» **Problem to solve**:
Every line containing "agent" should be copied out. Go through the entries and find them.

Source records:
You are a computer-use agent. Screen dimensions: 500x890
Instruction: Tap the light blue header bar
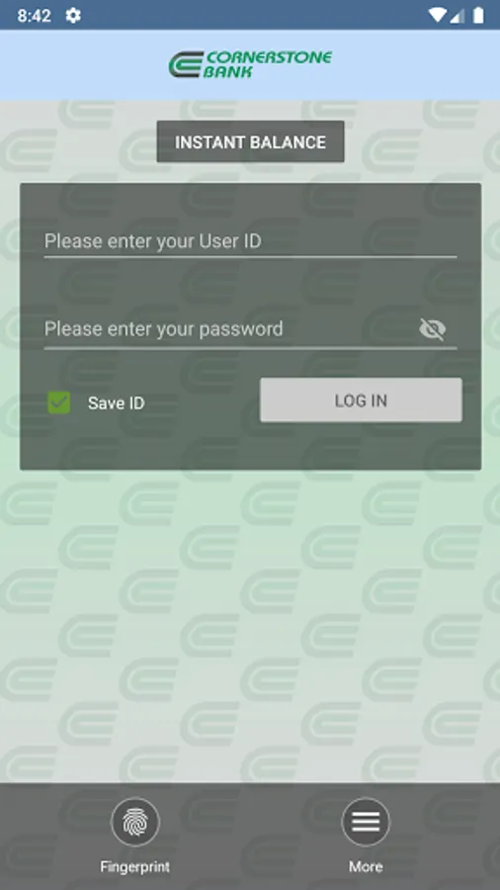pos(250,65)
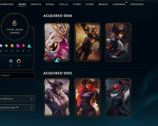This screenshot has height=126, width=158.
Task: Open the Chromas tab
Action: click(119, 4)
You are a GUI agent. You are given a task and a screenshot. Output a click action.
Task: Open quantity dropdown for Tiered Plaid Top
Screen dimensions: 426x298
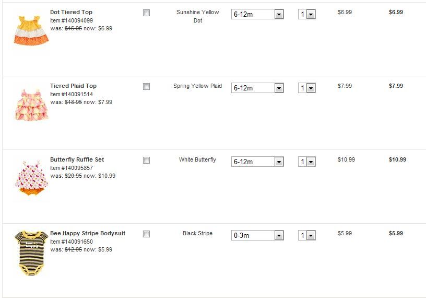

» **Solved problem**:
You are a computer-use agent. Screen dimensions: 500x890
You are a GUI agent. You are given a task and a screenshot. Output a click action.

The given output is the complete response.